BEGIN PAGE

Jean Flemming
Postdoctoral Prize Research Fellow
University of Oxford
Department of Economics
Nuffield College
 
 
Home       Research     CV     Teaching    Seminars

 

Working Papers

Costly Commuting and the Job Ladder  [draft coming soon!]

    Abstract: Even though households in the UK spent over £1,000 per worker on commuting in 2017, the economic cost of commuting may be far higher because commuting and the associated congestion affect workers' incentives for job search and acceptance. At the same time, workers' job acceptance decisions determine commuting patterns and therefore aggregate congestion. Using UK data on commuting and employment outcomes, I find a strong positive relationship between commuting time and future job mobility. To understand the empirical patterns and quantify the aggregate implications, I build a novel model featuring a frictional labor market in which commuting gives rise to congestion as workers travel similar paths to work. I consider the interaction between congestion, employment, aggregate productivity, and housing rents as workers move from job to job and across space. Since it takes time to find a close and productive job, and because moving house is costly, many workers commute to distant jobs. In doing so, they contribute to congestion and affect the incentives of other workers to accept job offers. The quantitative model is calibrated to match features of the London area and suggests that a significant share of wage and utility dispersion is a result of congestion. Policies targeting infrastructure without explicitly targeting congestion have little effect on welfare, but remote working policies can lead to large welfare gains.

END PAGE
BEGIN ENTRIES SHOWN

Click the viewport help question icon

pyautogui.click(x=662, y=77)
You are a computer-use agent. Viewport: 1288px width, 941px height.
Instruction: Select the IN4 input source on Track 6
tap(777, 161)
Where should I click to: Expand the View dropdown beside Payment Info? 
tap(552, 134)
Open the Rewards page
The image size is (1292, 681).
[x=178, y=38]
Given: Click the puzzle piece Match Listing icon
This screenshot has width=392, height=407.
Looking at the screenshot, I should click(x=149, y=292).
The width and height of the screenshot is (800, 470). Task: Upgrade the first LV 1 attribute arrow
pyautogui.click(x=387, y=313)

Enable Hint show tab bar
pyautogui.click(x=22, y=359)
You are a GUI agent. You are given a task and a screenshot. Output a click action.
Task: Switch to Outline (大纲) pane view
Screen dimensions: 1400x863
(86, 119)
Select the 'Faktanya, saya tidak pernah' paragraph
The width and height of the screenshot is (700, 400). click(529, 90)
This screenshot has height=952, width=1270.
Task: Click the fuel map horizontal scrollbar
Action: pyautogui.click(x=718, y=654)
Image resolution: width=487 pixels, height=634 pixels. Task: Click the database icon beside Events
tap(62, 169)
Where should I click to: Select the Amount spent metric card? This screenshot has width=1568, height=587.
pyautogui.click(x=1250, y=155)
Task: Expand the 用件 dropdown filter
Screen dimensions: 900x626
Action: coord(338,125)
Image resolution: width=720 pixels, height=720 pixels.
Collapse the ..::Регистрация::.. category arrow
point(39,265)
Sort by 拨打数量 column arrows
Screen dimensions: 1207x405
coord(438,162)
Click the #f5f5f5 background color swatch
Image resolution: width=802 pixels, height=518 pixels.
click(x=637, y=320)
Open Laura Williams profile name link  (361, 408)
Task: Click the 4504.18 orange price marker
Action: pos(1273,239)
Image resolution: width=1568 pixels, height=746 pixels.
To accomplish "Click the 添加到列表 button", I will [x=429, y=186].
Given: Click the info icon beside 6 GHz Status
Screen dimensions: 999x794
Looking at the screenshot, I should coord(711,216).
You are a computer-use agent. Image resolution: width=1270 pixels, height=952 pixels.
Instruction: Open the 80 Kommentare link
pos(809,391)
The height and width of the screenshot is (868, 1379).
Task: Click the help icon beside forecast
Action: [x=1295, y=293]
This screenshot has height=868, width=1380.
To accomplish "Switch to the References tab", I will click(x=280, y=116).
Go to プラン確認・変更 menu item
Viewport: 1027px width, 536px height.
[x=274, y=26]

END ENTRIES SHOWN

WORK TO COMPLETE: Reproduce the Jean Flemming research page above in full, word for word.

FINAL RESULT:
Jean Flemming
Postdoctoral Prize Research Fellow
University of Oxford
Department of Economics
Nuffield College
 
 
Home       Research     CV     Teaching    Seminars

 

Working Papers

Costly Commuting and the Job Ladder  [draft coming soon!]

    Abstract: Even though households in the UK spent over £1,000 per worker on commuting in 2017, the economic cost of commuting may be far higher because commuting and the associated congestion affect workers' incentives for job search and acceptance. At the same time, workers' job acceptance decisions determine commuting patterns and therefore aggregate congestion. Using UK data on commuting and employment outcomes, I find a strong positive relationship between commuting time and future job mobility. To understand the empirical patterns and quantify the aggregate implications, I build a novel model featuring a frictional labor market in which commuting gives rise to congestion as workers travel similar paths to work. I consider the interaction between congestion, employment, aggregate productivity, and housing rents as workers move from job to job and across space. Since it takes time to find a close and productive job, and because moving house is costly, many workers commute to distant jobs. In doing so, they contribute to congestion and affect the incentives of other workers to accept job offers. The quantitative model is calibrated to match features of the London area and suggests that a significant share of wage and utility dispersion is a result of congestion. Policies targeting infrastructure without explicitly targeting congestion have little effect on welfare, but remote working policies can lead to large welfare gains.